I found life at Oxford, both formal and informal, full of opportunities to learn from a wide variety of lectures and to interact with a remarkable range of scholars and public figures. At the RAI, I participated in the annual 'Congress to Campus' program, moderating a panel with two former members of Congress, Elizbeth Esty and Jeff Miller. The RAI’s Politics and History seminars offered a stimulating setting to reconsider American politics from new perspectives.   And talking with graduate students during the weekly coffee hours gave me insights into American history and politics far from my areas of expertise.  During meals at Balliol, Nuffield, St. Anne’s, Lincoln, and St. Peter’s, I enjoyed meeting scholars from diverse disciplinary backgrounds as well as public officials and journalists.

05 gadsden flag

As life went virtual after March, I was pleased to participate in RAI Director Adam Smith’s new podcast series The Last Best Hope? Understanding America from the Outside In. We had a lively discussion centred on the question of whether a country, like the United States, that has had a successful revolution is doomed endlessly to re-enact it. We began with the alarming spectacle of armed white men entering American state legislatures, demanding that the stay-at-home orders related to the pandemic be lifted. Charging that the state government had impinged on their freedoms, these protesters waved confederate flags as well as a flag from the time of the American Revolution known as the 'Gadsden flag.' Bright yellow and emblazoned with a coiled rattlesnake snake ready to strike, the flag reads "Don’t Tread on Me." We talked about how anti-government activists have used language and symbols from the American Revolution relating to rebellion and freedom to support their aims, ranging from opposition to taxes to refusal to wear masks during the pandemic. We ended on a different note, considering how symbols of equality stemming from the American revolution have been used by African-Americans in their centuries-long struggle for freedom.

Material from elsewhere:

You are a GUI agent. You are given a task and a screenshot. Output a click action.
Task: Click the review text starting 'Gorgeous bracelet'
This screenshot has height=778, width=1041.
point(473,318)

I had a chance to reflect on the differences between the response to the COVID pandemic in the United Kingdom and America in a short article entitled 'The Pandemic and the Production of Solidarity', published in Items, the Social Science Research Council’s online newsletter. I argued that national emergencies, such as the pandemic, inspire solidarity but that enduring solidarity requires public action. In comparing the United Kingdom and the United States I examined differences in existing institutions, strategic decisions, and public leadership regarding racial and ethnic differences in producing solidarity.  Neither country responded effectively when the virus first hit. Despite some skepticism from British observers, I argued that Britain’s existing health care institutions and its public decisions about how to provide economic support during the pandemic set the stage for building more solidarity than in the United States.  America’s inequitable health care system and its scattershot approach to economic security compounded inequality, generating frustration and mistrust. In Britain, both major political parties have acknowledged that the racial and ethnic disparities evident in the pandemic are a matter of public responsibility. By contrast, in America, key public leaders have dismissed the toll the virus has exacted on communities of color. Changing course will not be easy for the United States, but it is essential if the country hopes to emerge from the pandemic stronger and united, not weaker and divided.

It was my privilege to serve as the Winant Professor and to be part of the vibrant intellectual life at the University of Oxford. I look forward to the day when the pandemic has ebbed and I can return for a visit to see students reading on the college lawns and the spring in full bloom.